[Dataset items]
━━━━━━━━━━━━━━━━━━━━━━━━━━━━━━

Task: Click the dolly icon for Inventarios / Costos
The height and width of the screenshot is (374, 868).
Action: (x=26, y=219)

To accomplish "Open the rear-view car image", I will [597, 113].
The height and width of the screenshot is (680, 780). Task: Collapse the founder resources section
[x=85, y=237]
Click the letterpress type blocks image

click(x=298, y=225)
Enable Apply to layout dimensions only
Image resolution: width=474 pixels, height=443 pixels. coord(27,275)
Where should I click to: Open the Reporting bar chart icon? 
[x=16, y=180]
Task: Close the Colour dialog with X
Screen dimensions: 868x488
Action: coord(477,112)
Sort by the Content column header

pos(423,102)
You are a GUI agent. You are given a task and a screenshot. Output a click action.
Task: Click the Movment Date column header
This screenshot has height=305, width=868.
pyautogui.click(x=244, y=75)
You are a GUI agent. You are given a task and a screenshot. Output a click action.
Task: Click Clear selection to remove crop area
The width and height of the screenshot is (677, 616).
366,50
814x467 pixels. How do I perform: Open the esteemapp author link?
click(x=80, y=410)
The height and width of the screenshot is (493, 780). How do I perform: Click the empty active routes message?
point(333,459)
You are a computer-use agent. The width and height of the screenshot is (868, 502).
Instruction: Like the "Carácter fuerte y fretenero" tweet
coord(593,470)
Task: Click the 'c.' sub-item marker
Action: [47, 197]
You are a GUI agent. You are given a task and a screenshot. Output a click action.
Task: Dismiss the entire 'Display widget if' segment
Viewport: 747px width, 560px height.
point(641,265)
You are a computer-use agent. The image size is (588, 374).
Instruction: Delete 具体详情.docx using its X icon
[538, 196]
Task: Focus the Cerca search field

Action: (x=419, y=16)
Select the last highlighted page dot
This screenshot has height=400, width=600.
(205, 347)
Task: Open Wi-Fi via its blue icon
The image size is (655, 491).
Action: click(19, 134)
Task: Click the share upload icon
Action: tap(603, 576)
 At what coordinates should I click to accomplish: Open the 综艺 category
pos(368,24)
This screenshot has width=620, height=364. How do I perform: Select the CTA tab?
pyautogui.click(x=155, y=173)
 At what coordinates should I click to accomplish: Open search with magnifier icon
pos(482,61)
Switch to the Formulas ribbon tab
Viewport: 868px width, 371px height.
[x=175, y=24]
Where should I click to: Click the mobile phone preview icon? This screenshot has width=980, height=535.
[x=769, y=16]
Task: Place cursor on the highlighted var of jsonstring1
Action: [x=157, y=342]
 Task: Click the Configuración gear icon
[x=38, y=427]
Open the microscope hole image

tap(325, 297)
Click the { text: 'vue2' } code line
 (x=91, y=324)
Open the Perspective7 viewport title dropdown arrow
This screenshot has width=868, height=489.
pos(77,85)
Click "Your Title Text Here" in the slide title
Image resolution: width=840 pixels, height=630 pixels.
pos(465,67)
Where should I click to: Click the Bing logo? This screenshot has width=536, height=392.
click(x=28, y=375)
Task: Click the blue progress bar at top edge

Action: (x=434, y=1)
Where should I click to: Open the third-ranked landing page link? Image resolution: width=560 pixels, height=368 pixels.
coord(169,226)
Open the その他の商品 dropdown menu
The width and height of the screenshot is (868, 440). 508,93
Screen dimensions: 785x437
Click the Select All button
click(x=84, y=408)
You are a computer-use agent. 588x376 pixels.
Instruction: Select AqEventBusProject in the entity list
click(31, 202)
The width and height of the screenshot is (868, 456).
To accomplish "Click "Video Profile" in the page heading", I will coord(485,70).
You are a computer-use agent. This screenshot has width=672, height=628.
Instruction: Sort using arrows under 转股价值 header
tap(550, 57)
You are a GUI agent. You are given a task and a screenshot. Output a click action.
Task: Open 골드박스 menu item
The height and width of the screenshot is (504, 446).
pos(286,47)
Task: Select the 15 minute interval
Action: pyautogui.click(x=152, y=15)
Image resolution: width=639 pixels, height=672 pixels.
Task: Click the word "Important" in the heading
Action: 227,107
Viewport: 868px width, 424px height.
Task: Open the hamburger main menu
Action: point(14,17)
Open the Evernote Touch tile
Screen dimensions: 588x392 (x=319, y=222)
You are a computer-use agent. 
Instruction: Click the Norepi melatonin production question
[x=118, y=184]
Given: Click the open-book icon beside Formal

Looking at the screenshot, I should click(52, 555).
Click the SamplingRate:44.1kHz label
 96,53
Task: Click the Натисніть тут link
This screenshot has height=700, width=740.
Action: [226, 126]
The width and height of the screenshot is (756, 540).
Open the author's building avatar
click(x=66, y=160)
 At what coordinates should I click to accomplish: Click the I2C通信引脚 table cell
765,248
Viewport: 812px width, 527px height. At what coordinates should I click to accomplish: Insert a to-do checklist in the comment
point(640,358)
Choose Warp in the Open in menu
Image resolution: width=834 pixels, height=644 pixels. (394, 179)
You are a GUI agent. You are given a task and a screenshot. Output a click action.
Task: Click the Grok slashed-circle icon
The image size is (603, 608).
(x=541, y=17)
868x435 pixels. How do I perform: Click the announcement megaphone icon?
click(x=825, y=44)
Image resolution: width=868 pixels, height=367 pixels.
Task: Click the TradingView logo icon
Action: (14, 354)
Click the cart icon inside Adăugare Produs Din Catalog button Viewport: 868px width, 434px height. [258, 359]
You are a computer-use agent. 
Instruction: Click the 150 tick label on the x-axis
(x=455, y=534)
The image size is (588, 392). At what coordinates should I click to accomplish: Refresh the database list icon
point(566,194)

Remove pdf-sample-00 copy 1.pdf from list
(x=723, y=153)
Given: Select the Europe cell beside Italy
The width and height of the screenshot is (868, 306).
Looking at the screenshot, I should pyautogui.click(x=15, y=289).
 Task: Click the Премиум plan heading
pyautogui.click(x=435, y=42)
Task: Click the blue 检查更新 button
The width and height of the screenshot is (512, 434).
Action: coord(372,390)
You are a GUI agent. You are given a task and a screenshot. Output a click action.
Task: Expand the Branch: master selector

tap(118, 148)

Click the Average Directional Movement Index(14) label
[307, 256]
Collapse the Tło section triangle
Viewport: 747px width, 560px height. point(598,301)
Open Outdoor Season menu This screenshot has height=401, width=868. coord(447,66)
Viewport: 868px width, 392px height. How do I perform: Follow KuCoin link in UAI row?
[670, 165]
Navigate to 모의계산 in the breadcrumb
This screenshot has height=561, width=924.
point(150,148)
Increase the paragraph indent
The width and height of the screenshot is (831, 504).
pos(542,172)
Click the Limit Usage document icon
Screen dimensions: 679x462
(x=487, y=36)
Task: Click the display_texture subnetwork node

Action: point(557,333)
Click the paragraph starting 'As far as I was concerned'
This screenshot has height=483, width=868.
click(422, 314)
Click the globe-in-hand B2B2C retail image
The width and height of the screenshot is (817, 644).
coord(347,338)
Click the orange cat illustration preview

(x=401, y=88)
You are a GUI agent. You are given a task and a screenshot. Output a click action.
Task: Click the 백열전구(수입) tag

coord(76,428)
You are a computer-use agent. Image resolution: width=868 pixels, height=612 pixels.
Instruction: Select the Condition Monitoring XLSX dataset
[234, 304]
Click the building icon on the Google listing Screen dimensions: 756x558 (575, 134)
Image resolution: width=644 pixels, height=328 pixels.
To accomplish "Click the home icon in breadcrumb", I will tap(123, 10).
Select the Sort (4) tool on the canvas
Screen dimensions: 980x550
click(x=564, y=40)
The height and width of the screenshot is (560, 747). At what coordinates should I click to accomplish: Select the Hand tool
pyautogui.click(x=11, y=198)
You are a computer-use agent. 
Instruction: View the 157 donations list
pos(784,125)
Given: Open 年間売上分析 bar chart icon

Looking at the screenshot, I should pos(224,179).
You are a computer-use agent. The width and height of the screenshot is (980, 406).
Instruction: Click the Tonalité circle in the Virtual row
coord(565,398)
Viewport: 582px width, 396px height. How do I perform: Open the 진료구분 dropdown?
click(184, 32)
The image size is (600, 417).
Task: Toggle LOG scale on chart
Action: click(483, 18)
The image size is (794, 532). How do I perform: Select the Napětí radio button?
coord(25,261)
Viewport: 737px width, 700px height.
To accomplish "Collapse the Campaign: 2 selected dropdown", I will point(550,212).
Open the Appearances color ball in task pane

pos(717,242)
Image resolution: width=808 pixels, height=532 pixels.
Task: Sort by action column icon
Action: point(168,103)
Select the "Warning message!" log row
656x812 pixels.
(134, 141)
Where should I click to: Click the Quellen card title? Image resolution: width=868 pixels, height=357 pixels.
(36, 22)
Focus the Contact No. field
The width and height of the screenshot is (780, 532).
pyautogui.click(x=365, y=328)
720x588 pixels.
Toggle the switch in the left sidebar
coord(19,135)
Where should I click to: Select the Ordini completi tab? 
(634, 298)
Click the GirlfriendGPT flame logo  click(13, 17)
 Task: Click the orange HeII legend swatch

━━━━━━━━━━━━━━━━━━━━━━━━━━━━━━

### PROBLEM TO SOLVE
Copy every line from the records that holds the string "computer".

### SOLUTION FOR THIS EXERCISE
You are a computer-use agent. The width and height of the screenshot is (868, 502).
You are a computer-use agent. The image size is (588, 374).
You are a computer-use agent. 588x376 pixels.
You are a computer-use agent. This screenshot has width=672, height=628.
You are a computer-use agent. 
You are a computer-use agent. 
You are a computer-use agent. Image resolution: width=868 pixels, height=612 pixels.
You are a computer-use agent. 
You are a computer-use agent. The width and height of the screenshot is (980, 406).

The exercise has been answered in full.